I'm guessing your polling it using a script to send a SOAP message and using something like RRDTool to store and graph? I have a Pi polling our solar panel inverter (via Bluetooth) and electrical usage (via a CM119) and did initially use an NSLU2 to store the results via RRDTool but in the end it was easier for me to upload to www.PVOutput.org and let them store and graph the results.

I did also start monitor gas usage using a 1-wire sensor on the gas meter but somehow that project fizzled out... thanks for the reminder that I really need to revisit this project


----------



## kevin (Sep 21, 2014)

I'm using a similar hodge-podge of stuff - some NodeJS stuff acting as a UPnP client (for discovery and data retrieval), publish onto MQTT (which I use for a bunch of home-automation type stuff), and then another NodeJS script which stores the data into a local InfluxDB (also do that for other stuff like weather-station readings) with a Grafana instance for drawing graphs.

I've got a half-done project sat somewhere to do gas meter reading (my gas meter is one of the ones with a magnet on the least-significant dial) but it's still on the "to-do" list.


----------



## marcuswar (Aug 19, 2013)

Hi @kevin, good to have another home automation buff on here







What other stuff have you got automated?
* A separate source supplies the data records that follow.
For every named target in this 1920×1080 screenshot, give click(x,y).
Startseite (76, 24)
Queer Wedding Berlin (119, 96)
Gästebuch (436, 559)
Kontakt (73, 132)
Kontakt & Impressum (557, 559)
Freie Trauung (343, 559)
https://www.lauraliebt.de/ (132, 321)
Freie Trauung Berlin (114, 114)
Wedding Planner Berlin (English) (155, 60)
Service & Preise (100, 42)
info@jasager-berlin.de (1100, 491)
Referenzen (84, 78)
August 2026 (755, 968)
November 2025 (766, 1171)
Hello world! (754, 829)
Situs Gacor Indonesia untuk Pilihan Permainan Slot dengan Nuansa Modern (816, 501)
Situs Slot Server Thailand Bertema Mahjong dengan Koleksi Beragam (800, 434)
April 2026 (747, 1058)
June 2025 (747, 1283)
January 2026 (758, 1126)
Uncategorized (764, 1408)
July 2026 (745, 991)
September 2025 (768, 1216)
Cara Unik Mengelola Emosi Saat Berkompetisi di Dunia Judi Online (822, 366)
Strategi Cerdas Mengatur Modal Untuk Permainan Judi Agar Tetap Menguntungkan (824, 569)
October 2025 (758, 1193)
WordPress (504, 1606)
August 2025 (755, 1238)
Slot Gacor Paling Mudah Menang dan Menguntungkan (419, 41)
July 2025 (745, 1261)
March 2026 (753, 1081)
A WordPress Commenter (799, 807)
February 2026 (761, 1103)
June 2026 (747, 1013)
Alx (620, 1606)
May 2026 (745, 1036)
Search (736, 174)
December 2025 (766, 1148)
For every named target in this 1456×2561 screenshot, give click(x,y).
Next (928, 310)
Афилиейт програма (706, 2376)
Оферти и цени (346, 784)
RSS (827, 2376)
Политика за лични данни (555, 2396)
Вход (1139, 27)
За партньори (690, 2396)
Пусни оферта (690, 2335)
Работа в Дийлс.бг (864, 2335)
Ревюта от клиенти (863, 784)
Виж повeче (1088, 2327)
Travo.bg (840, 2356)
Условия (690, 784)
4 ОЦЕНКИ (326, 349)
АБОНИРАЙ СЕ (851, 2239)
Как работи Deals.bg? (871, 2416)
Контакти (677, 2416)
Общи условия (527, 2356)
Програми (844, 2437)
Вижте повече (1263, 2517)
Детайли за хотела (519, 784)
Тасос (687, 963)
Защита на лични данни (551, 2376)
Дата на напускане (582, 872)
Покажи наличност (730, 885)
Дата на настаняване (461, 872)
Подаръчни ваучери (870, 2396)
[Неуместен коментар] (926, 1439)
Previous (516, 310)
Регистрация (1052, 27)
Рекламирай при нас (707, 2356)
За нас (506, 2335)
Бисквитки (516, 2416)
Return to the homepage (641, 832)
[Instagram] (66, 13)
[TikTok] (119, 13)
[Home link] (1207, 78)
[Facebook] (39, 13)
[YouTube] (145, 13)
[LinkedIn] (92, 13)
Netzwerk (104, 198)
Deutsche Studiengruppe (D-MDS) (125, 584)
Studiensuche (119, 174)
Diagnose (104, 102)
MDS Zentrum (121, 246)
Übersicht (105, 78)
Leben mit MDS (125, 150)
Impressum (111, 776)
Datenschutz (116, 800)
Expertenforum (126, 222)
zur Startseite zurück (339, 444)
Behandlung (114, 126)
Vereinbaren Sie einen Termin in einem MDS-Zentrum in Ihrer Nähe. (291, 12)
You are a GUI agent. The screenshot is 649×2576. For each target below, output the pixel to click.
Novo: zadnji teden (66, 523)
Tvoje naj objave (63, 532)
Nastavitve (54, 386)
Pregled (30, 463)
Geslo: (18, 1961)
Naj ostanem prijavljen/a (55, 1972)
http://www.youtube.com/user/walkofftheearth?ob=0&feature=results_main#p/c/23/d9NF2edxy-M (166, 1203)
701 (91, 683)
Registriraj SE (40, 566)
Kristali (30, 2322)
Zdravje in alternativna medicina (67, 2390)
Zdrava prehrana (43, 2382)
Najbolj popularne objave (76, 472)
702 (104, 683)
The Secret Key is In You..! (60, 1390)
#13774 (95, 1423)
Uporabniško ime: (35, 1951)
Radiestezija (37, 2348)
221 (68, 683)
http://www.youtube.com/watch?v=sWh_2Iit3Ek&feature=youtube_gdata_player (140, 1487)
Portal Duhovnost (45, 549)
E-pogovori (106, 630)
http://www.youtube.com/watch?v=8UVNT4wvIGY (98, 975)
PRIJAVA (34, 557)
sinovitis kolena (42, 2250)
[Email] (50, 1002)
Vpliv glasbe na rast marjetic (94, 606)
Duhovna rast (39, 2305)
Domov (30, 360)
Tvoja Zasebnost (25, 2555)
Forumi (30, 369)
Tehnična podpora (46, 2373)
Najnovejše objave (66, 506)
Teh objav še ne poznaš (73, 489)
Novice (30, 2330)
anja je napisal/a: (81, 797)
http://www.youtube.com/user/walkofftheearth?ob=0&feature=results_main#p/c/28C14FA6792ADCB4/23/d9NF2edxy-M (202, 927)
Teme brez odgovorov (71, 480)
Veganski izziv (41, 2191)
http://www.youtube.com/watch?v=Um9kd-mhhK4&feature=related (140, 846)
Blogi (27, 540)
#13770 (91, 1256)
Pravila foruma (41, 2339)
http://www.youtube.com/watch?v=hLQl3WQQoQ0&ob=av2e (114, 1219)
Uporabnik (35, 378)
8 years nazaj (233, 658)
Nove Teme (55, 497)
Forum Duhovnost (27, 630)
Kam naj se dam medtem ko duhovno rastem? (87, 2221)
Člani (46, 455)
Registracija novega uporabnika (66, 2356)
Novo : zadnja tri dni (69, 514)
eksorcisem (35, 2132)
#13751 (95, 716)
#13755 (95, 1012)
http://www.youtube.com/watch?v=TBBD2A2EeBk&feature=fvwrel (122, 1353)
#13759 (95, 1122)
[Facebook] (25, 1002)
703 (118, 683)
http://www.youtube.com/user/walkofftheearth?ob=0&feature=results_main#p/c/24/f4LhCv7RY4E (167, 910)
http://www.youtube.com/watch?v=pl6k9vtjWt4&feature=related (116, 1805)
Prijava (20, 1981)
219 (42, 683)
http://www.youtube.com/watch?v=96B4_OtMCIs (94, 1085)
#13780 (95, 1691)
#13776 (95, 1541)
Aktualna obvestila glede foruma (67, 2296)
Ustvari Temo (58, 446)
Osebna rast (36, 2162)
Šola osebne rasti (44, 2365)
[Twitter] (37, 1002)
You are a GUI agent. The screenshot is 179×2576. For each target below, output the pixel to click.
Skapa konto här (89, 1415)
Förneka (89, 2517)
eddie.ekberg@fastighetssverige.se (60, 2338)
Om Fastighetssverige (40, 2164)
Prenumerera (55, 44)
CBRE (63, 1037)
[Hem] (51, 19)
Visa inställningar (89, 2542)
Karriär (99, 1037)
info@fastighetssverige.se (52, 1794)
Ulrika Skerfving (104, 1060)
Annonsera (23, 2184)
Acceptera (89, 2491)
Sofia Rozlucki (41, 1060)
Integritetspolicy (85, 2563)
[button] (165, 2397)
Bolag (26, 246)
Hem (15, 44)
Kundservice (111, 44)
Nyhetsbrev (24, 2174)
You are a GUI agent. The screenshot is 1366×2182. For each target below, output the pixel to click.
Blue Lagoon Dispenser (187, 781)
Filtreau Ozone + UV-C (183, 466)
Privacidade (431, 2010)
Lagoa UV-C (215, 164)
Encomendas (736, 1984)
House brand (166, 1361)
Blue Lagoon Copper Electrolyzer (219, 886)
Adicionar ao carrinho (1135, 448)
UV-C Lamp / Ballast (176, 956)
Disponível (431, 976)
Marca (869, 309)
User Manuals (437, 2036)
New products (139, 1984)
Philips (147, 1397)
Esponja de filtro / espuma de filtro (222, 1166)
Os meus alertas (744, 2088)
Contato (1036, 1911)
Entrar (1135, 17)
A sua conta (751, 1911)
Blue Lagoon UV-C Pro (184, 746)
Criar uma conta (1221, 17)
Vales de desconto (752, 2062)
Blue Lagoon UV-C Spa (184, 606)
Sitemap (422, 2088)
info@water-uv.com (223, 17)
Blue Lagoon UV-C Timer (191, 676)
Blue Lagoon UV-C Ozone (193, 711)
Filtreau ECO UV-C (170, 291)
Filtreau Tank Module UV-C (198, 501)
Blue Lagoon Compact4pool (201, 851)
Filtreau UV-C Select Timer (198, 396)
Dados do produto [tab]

I've got all the lights on X10 Din models (22 x LD11's) with the hall and landing lights hard wired to small pir's so that they come on automatically when occupancy is detected. Various lamps in various rooms also come on automatically (via X10) when the main lights are switched on. I have a few somfy blind motors that I need to get around to fitting so hopefully then the blinds will open/close at sunrise/sunset or whenever I start a movie playing etc. I have a couple of Wemo's, one on the coffee machine (insight) that one on the Kodi box (an old acer revo) so I can reboot it easily if required although normally I use wakeon lan to start it so I can do it directly from the Yaste app. I'm also currently looking at the home genius system (zwave based) to automate the heating.

Funnily enough we've just started redevelopment of an old internal website using nodeJS (and angular) at work. My Tasker script relies on a static IP for the WeMo as I couldn't find any simple way of discovering all WeMo's on the network. I hadn't thought of using nodeJS for UPnP discovery.

I've never really used message queues, but we did try using them once at work but could never get them working properly although this could have been down to the PC running XP at the time plus various firewalls in the way etc. In the end it was quicker for us to roll our own solution.

My gas meter also has the magnet (model R5) and it has a small RJ11 socket hidden behind a sticker underneath the readout dials that acts as a dry contact.










It's a trivial matter to remove the sticker and connect up a couple of wires to something that can then count the pulses. I used a small 1-wire counter module that I then poll from NSLU2 server via a 1-wire to USB interface.


----------



## kevin (Sep 21, 2014)

Nice!

I've never gotten in to X10, but I have a bunch of wifi and bluetooth lightbulbs (Lifx and Illumi - I'm a sucker for Kickstarter). The Lifx bulbs are controlled from a NodeRed instance, again via some MQTT messages. I have a weatherstation outside (something based on a WS1080 I got from Clas Ohlson) and, in a similar vein, a little SDR dongle listening for the planes flying over my house (it'll actually pick them up from a good 20-30 miles away in the directions with no hills).

I went through a phase of being convinced that central heating could be more intelligent, and got some radio-controlled TRVs and intended to use openTRV but I'm still using the proprietary controller which came with them.

I'm also a sucker for anything graphable, so I chuck as much data into InfluxDB and MySQL as I can and periodically draw graphs of some sort. I've got a pile of NodeMCU boards (based on the amazing ESP8266) with temperature and humidity sensors hanging off them, running some simple Lua scripts to publish the readings onto MQTT.


----------